Creating Metal Art Through Targeted Electroplating Process
In an intriguing development, a creative individual going by the name of [Ajc150] has embarked on a groundbreaking selective electroplating project. This innovative endeavour electrochemically prints images onto metal sheets, marking a significant departure from the more conventional methods of metal 3D printing, which are primarily used for cutting or removing metal.
The essence of the project lies in the way it utilises an electrolyte bath placed within the workspace of a modified CNC machine. [Ajc150] replaced the router of an inexpensive 3018 CNC machine with a nickel anode, and a flat steel cathode is laid in the electrolyte bath. The anode's movement, controlled by the CNC motion system, determines where the electroplating takes place on the metal sheet.
The longer a pixel's darkness in the image, the longer the electrode spends over the corresponding part of the metal sheet, resulting in a thicker layer of plated metal. When the anode moves close to a certain point on the steel cathode, most of the plating takes place there, creating a selective and precise process.
However, it's worth noting that the current algorithm does not take into account spillover between pixels being plated and their neighbours. This is an area that [Ajc150] aims to improve in the future.
The program uses a gamma correction function to adjust plating times, requiring setup recalibration after each change. This function ensures that the effect of electroplating is stronger the closer the anode is to the cathode, providing a level of control and precision to the process.
[Ajc150] has written a Python program to convert images into G-code instructions for the CNC machine, allowing for the creation of a wide range of designs. The system, while already capable of printing recognizable images, has room for improvement, and [Ajc150] plans to extend it to a faster multi-nozzle system in the future.

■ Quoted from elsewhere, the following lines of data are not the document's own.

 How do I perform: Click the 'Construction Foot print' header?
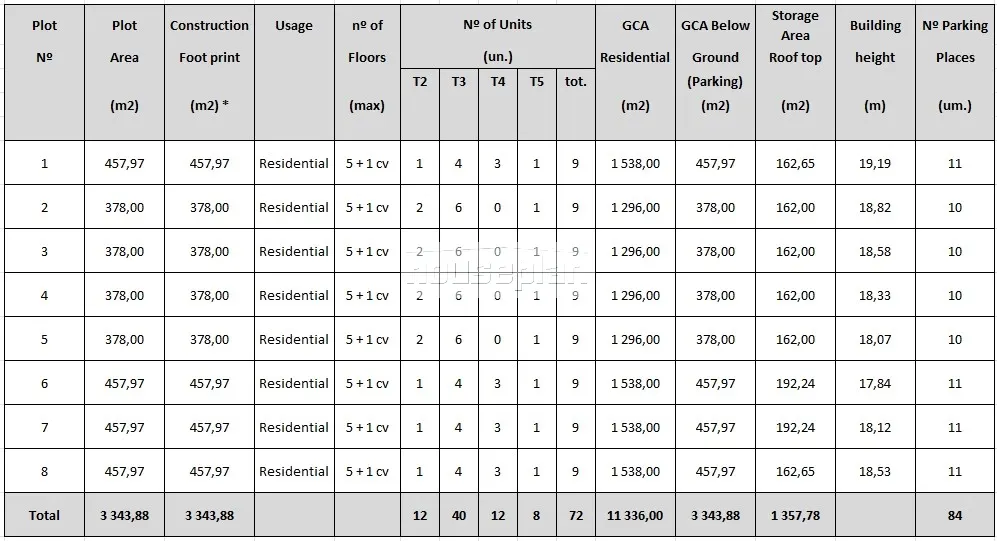point(209,42)
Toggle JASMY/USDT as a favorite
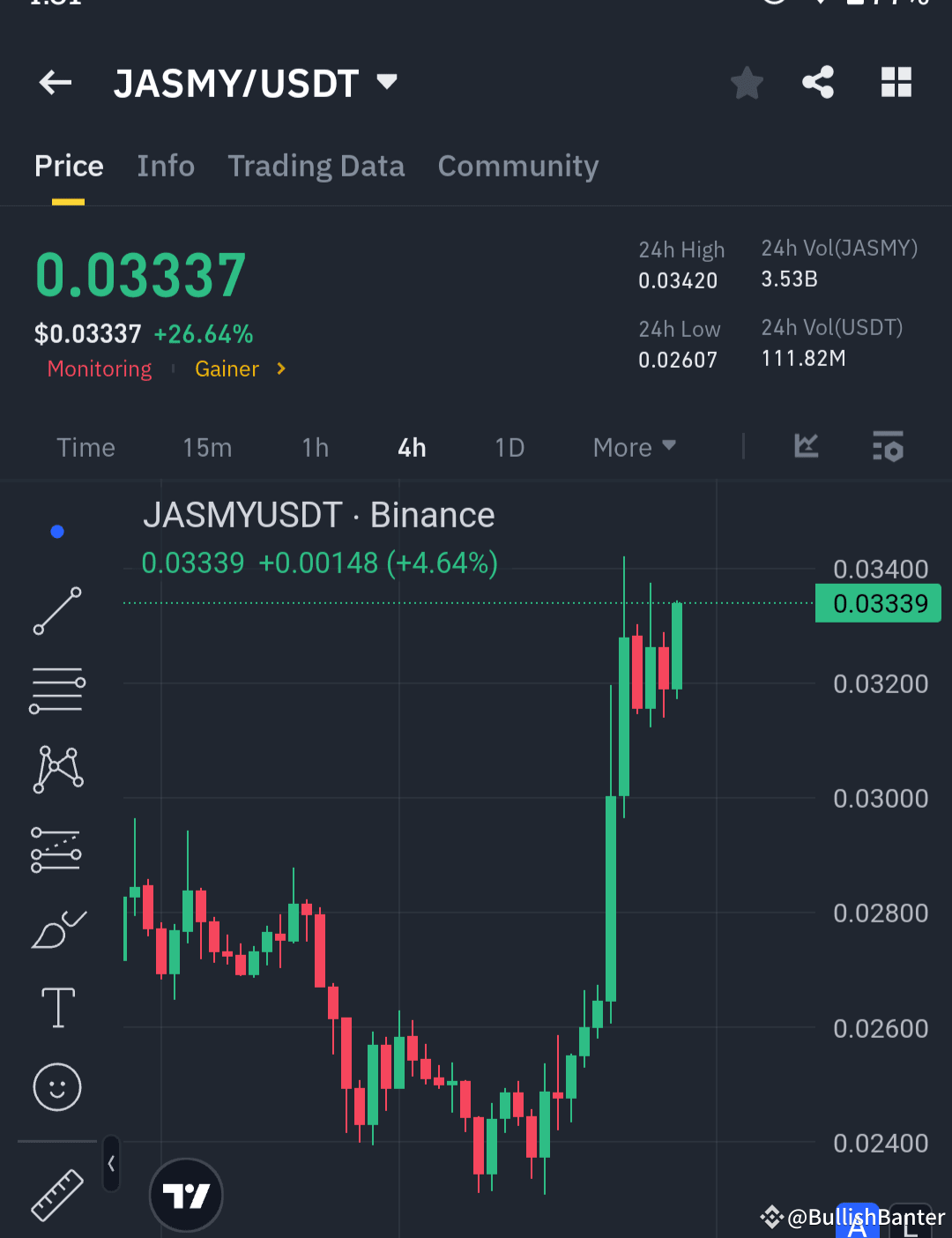Viewport: 952px width, 1238px height. pyautogui.click(x=747, y=82)
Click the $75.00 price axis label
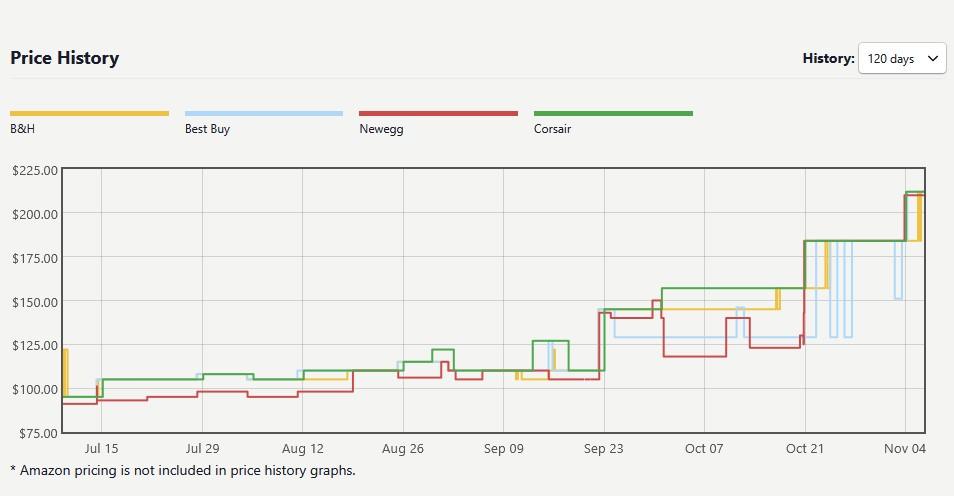 [36, 433]
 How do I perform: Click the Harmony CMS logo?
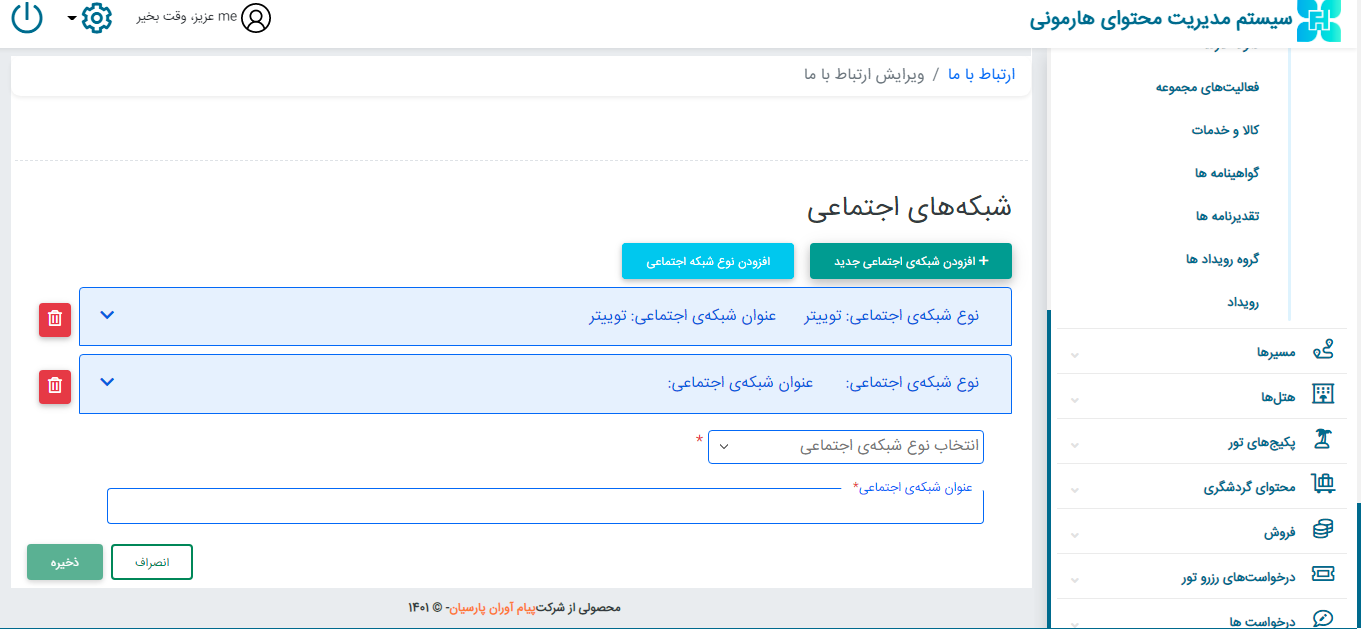1318,20
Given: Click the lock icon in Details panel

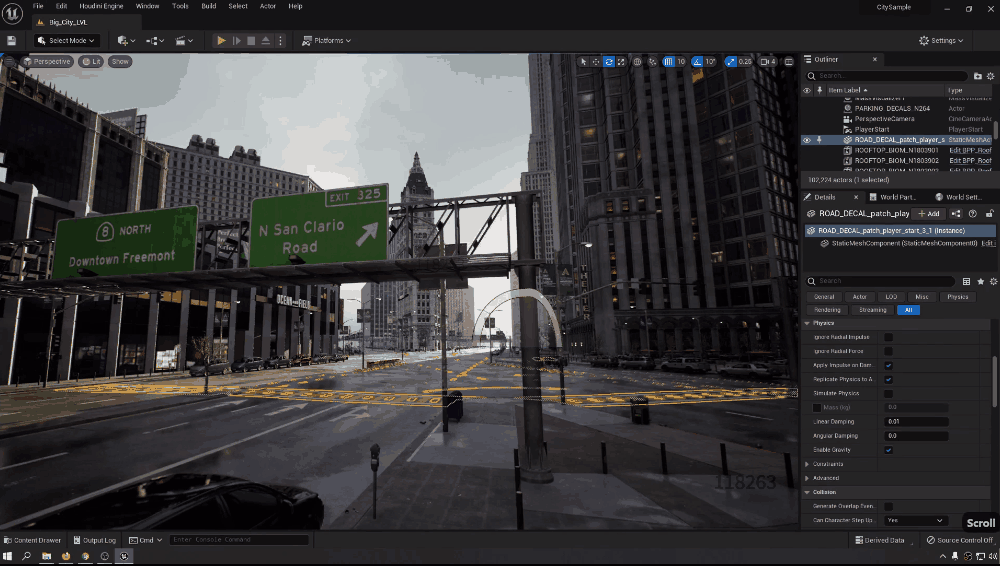Looking at the screenshot, I should (x=990, y=214).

This selective electroplating technique shares similarities with metal 3D printing methods, particularly those that involve precise energy or electrode control, such as Direct Metal Laser Sintering (DMLS), Selective Laser Melting (SLM), and Electron Beam Melting (EBM). These methods can conceptually be run in reverse to achieve cutting, etching, or subtractive effects on metal.
Electrochemical Machining (ECM), while not typically classified as 3D printing, is the electrochemical reverse of electroplating, removing material from a metal workpiece by controlled anodic dissolution. This process parallels the selective electroplating running in reverse to cut or etch metal.
Although no detailed examples of commercially implemented reverse-run processes exactly like [ajc150]'s setup were found in the current sources, the principle stands across these metal additive processes. For more details about the selective electroplating project, you can visit the GitHub repository containing the project's information.
This DIY project by [Ajc150] demonstrates the integration of technology and data-and-cloud-computing in a unique way, as it employs a Python program to convert images into G-code instructions for a CNC machine. This DIY approach to selective electroplating, while not similar to traditional metal 3D printing, shares some elements with advanced technology in data-and-cloud computing, artificial-intelligence, and data processing.